§ Exercise objective:
Provide only the number of lines in the records below that contain "agent".

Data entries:
=====
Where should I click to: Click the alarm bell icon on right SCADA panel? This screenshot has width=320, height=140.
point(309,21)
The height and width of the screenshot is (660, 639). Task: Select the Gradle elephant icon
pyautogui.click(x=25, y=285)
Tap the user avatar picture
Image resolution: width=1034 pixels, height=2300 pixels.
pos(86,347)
=====
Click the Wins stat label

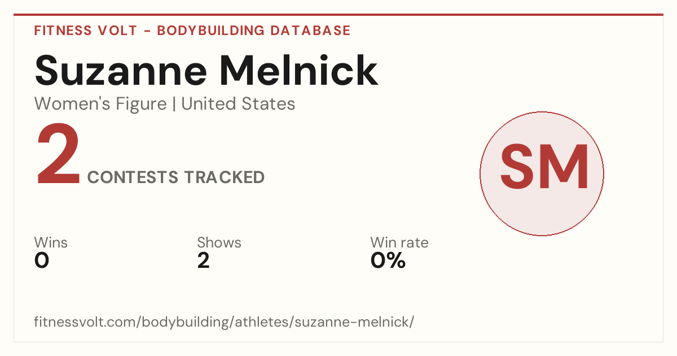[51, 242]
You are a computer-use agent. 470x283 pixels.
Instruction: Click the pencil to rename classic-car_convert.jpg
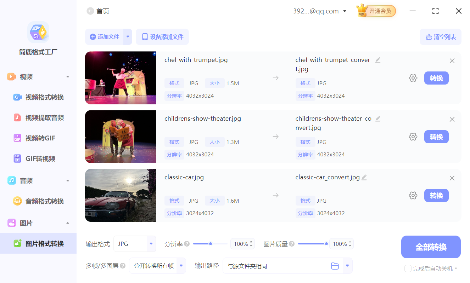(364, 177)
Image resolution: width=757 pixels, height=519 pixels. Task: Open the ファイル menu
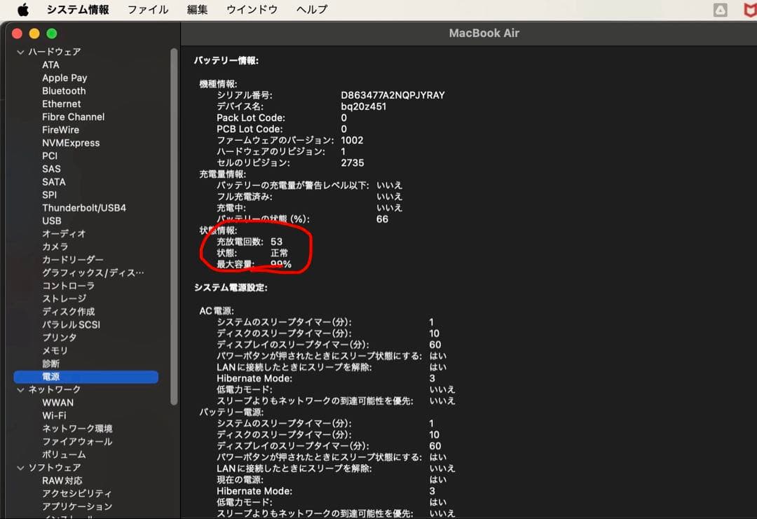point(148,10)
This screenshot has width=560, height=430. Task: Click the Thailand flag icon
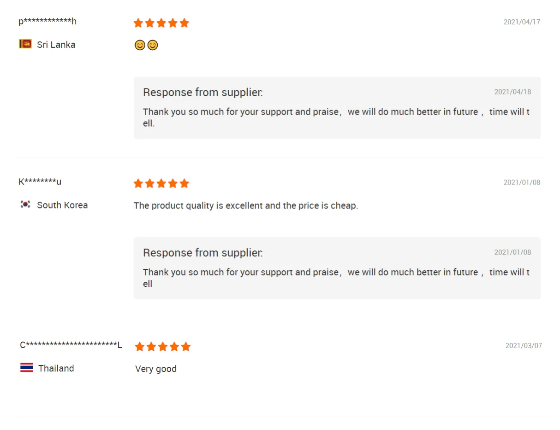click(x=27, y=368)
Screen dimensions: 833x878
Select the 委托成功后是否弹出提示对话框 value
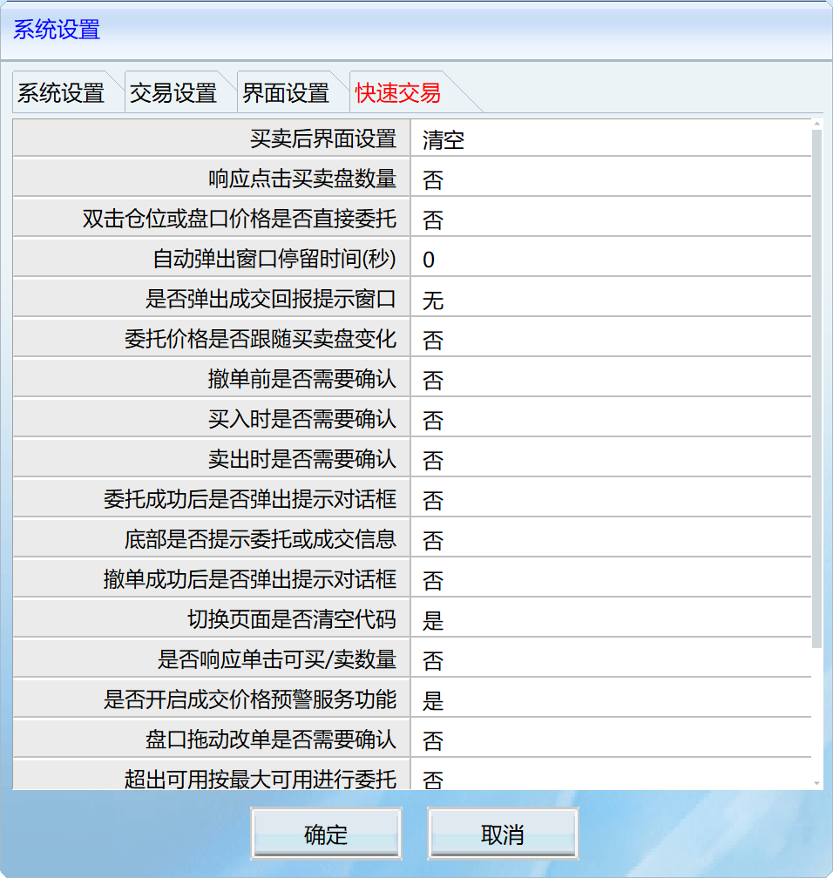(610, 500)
=====
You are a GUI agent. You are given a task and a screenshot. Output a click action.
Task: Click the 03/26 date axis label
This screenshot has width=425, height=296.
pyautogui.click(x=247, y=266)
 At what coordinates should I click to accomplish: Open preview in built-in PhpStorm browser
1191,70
=====
§ Output of the exercise:
2